Vectorized Conditional Neural Fields: A Framework for Solving Time-dependent Parametric Partial Differential Equations
Jan Hagnberger, Marimuthu Kalimuthu, Daniel Musekamp, Mathias Niepert

TL;DR
This paper introduces Vectorized Conditional Neural Fields (VCNeFs), a novel neural framework that efficiently solves time-dependent PDEs by modeling solutions as neural fields with attention mechanisms, enabling superior generalization and super-resolution.
Contribution
The paper presents VCNeFs, a new neural architecture that computes solutions for multiple spatio-temporal points in parallel and conditions on PDE parameters, addressing key limitations of existing models.
Findings
VCNeFs outperform existing ML surrogate models.
VCNeFs support zero-shot super-resolution in space and time.
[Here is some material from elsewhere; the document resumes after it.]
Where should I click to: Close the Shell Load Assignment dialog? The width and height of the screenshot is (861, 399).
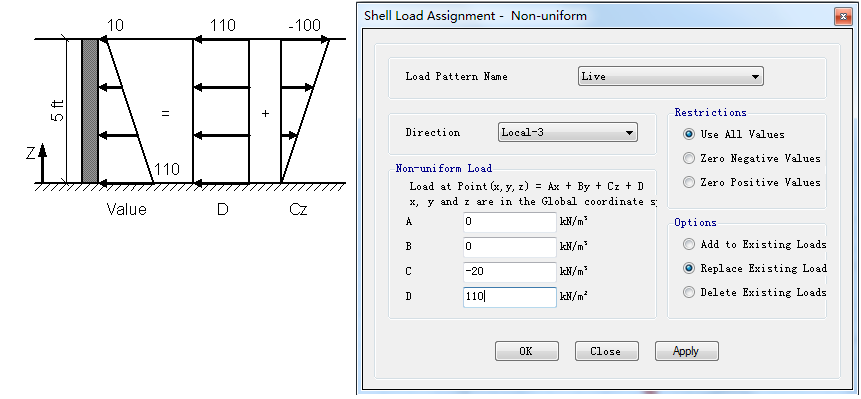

VCNeFs generalize well to unseen PDE parameters.
Abstract
Transformer models are increasingly used for solving Partial Differential Equations (PDEs). Several adaptations have been proposed, all of which suffer from the typical problems of Transformers, such as quadratic memory and time complexity. Furthermore, all prevalent architectures for PDE solving lack at least one of several desirable properties of an ideal surrogate model, such as (i) generalization to PDE parameters not seen during training, (ii) spatial and temporal zero-shot super-resolution, (iii) continuous temporal extrapolation, (iv) support for 1D, 2D, and 3D PDEs, and (v) efficient inference for longer temporal rollouts. To address these limitations, we propose Vectorized Conditional Neural Fields (VCNeFs), which represent the solution of time-dependent PDEs as neural fields. Contrary to prior methods, however, VCNeFs compute, for a set of multiple spatio-temporal query…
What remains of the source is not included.